▶ _Work required_
How do the lines below between the ones holding "Task: Click the notifications bell icon" and "Click the 确定", inclusive, read? Give them again exactly, with no other lines.

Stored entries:

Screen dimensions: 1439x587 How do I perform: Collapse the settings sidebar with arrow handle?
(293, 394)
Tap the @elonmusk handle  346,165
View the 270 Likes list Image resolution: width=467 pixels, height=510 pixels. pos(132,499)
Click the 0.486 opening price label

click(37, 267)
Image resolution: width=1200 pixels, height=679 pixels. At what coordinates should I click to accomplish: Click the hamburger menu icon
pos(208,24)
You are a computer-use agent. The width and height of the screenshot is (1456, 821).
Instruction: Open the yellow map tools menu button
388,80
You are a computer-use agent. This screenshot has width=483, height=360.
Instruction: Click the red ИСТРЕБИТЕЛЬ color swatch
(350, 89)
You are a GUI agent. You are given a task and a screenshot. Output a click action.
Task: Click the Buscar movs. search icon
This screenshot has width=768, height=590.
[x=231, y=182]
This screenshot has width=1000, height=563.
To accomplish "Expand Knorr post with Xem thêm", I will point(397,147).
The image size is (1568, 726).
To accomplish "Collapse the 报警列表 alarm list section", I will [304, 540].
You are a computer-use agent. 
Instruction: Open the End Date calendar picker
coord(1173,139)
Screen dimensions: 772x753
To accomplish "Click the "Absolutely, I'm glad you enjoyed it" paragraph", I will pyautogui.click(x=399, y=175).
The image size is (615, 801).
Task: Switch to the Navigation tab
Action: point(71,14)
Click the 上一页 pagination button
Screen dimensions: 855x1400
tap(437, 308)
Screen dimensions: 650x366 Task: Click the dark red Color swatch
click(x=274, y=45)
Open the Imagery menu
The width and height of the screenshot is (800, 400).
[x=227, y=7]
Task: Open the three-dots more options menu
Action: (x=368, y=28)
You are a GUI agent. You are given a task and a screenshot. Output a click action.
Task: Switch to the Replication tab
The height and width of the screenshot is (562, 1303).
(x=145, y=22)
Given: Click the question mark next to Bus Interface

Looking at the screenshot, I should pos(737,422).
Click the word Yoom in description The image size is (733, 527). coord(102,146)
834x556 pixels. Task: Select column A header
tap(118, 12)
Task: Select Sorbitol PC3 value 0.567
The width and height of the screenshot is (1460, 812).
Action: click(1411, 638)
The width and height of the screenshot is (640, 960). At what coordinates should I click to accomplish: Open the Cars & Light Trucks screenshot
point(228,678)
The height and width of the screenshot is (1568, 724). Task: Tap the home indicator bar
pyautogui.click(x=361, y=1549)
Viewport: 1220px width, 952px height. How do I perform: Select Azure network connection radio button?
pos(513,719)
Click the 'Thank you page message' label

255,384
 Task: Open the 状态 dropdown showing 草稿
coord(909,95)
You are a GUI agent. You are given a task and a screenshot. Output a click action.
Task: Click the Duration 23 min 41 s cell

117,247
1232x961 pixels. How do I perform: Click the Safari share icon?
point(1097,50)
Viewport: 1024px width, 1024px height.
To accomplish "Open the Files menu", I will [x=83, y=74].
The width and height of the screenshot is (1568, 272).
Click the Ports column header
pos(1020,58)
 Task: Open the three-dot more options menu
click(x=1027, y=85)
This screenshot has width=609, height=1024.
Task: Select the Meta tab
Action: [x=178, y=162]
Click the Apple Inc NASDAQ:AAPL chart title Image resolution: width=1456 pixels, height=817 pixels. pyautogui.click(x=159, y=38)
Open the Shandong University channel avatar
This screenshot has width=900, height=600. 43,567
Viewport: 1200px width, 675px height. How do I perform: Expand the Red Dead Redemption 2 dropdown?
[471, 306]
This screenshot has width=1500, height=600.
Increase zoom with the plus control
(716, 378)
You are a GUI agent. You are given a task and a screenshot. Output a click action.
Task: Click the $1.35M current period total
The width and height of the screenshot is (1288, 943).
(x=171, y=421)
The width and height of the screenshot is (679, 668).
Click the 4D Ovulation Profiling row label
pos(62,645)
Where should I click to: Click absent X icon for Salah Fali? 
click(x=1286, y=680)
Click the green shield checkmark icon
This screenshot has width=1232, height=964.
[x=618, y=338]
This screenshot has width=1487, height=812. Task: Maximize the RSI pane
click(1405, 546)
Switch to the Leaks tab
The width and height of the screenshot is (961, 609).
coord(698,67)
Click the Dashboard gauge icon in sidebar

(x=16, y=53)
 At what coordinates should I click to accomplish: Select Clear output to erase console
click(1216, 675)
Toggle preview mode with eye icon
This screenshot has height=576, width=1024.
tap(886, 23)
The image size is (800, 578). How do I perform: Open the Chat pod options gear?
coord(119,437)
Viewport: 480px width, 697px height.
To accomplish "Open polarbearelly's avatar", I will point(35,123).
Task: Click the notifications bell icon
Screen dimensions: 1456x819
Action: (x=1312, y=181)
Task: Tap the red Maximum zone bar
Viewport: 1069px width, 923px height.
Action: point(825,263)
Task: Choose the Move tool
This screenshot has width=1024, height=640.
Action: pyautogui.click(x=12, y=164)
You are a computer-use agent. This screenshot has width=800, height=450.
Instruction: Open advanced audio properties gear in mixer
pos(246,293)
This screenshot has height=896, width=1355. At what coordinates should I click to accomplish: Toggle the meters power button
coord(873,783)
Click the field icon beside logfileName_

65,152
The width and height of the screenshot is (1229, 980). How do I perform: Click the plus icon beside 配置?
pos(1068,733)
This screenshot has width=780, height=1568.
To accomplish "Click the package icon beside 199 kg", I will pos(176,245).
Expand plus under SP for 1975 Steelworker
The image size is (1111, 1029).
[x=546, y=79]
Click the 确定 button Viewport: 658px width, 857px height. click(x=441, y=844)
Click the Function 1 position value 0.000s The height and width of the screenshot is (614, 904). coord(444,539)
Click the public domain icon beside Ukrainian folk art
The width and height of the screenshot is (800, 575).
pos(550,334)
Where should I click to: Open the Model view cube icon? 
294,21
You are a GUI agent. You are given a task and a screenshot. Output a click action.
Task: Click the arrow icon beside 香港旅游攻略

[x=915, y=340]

▶ _Task answer_
Task: Click the notifications bell icon
Screen dimensions: 1456x819
Action: (x=1312, y=181)
Task: Tap the red Maximum zone bar
Viewport: 1069px width, 923px height.
Action: point(825,263)
Task: Choose the Move tool
This screenshot has width=1024, height=640.
Action: pyautogui.click(x=12, y=164)
You are a computer-use agent. This screenshot has width=800, height=450.
Instruction: Open advanced audio properties gear in mixer
pos(246,293)
This screenshot has height=896, width=1355. At what coordinates should I click to accomplish: Toggle the meters power button
coord(873,783)
Click the field icon beside logfileName_

65,152
The width and height of the screenshot is (1229, 980). How do I perform: Click the plus icon beside 配置?
pos(1068,733)
This screenshot has width=780, height=1568.
To accomplish "Click the package icon beside 199 kg", I will pos(176,245).
Expand plus under SP for 1975 Steelworker
The image size is (1111, 1029).
[x=546, y=79]
Click the 确定 button Viewport: 658px width, 857px height. click(x=441, y=844)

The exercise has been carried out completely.